I might wait to see the new documentation and, if it's helpful, start an issue for scaling / testing with some standard dataset?

paolap commented 3 years ago

If you can do some scaling testing would be great, or if you can share the data you're using I was going to do some myself. The reality is I need help to work out this, I had Scott having a look from time to time to see that the approach was sensible but no one really run a performance. Your expectation should be correct, using delayed should parallelise the loop, the limiting factors could be the way the dataset is chunked. Apart from the obvious the the entire time series for one cell has to be in one chunk the code doesn't handle the chunking of the other dimensions.

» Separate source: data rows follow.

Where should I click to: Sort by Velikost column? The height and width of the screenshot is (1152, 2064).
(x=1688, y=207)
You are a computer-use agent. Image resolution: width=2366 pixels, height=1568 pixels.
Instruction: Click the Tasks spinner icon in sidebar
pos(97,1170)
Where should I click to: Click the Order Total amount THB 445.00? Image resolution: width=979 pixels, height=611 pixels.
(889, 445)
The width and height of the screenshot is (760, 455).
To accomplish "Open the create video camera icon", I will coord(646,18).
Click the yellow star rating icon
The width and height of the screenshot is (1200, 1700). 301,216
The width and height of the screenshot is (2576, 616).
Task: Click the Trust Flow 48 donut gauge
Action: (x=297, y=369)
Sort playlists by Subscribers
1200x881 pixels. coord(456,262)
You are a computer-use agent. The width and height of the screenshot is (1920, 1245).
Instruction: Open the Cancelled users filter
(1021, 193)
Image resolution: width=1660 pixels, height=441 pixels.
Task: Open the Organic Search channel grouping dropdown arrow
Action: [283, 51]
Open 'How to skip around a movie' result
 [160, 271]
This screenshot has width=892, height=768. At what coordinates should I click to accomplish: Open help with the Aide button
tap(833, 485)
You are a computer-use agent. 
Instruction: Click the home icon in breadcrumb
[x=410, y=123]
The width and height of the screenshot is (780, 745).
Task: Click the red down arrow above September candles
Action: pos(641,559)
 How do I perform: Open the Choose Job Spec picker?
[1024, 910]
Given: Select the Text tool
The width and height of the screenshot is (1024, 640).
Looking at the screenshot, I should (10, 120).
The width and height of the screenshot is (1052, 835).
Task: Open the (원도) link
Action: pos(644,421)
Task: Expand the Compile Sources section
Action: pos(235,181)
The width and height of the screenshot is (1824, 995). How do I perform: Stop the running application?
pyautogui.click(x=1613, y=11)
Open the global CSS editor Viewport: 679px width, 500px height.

As I said when I run it the cpu usage was decent, I didn't find yet to set up a reasonable Dask Client even using Scott gadi_client from climates, but then I always try this in a hurry.

paolap commented 3 years ago

I just found the details of Hendrik simulation

He run it on a model output including all depth levels as well

169X196X20 grid points

This is the count of only the ocean points, so the ones that effectively get some calculation, the actual grid is bigger.

The all dataset was 40 GB, he loaded before running the threshold function on a jupyter notebook, He used 32 cores and max memory usage was 58 GB, it took 24 hr 30 mn to run Unfortunately I don't have details of actual cpu usage, or how many workers there were for core, in my experience using those many cores might not be necessary.